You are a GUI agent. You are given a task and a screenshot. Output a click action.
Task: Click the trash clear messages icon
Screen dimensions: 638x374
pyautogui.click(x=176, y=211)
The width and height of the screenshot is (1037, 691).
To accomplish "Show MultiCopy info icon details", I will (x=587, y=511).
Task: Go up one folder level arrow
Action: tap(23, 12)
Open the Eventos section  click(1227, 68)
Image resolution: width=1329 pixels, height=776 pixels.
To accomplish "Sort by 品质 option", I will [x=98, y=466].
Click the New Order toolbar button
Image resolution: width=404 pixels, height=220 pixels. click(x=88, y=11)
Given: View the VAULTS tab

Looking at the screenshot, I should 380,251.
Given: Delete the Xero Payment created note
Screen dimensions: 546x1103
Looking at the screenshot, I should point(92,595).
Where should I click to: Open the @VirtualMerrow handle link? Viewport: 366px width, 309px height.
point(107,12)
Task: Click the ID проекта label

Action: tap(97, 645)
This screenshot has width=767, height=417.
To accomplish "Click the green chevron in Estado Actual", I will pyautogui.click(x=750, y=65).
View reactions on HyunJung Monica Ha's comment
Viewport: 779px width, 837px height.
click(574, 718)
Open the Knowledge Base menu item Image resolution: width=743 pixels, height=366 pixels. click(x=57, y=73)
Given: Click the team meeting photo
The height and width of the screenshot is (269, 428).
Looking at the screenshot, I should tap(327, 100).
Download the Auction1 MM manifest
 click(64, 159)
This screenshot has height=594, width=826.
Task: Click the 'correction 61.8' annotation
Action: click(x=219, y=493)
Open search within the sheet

- [Exercise instructions]
Swap "Screen dimensions" for "Display size" everywhere in the records above, and reproduce all of the lines with nothing else altered.

- [Output for this task]
You are a GUI agent. You are given a task and a screenshot. Output a click action.
Task: Click the trash clear messages icon
Display size: 638x374
pyautogui.click(x=176, y=211)
The width and height of the screenshot is (1037, 691).
To accomplish "Show MultiCopy info icon details", I will (x=587, y=511).
Task: Go up one folder level arrow
Action: tap(23, 12)
Open the Eventos section  click(1227, 68)
Image resolution: width=1329 pixels, height=776 pixels.
To accomplish "Sort by 品质 option", I will [x=98, y=466].
Click the New Order toolbar button
Image resolution: width=404 pixels, height=220 pixels. click(x=88, y=11)
Given: View the VAULTS tab

Looking at the screenshot, I should 380,251.
Given: Delete the Xero Payment created note
Display size: 546x1103
Looking at the screenshot, I should point(92,595).
Where should I click to: Open the @VirtualMerrow handle link? Viewport: 366px width, 309px height.
point(107,12)
Task: Click the ID проекта label

Action: tap(97, 645)
This screenshot has width=767, height=417.
To accomplish "Click the green chevron in Estado Actual", I will pyautogui.click(x=750, y=65).
View reactions on HyunJung Monica Ha's comment
Viewport: 779px width, 837px height.
click(574, 718)
Open the Knowledge Base menu item Image resolution: width=743 pixels, height=366 pixels. click(x=57, y=73)
Given: Click the team meeting photo
The height and width of the screenshot is (269, 428).
Looking at the screenshot, I should tap(327, 100).
Download the Auction1 MM manifest
 click(64, 159)
This screenshot has height=594, width=826.
Task: Click the 'correction 61.8' annotation
Action: click(x=219, y=493)
Open search within the sheet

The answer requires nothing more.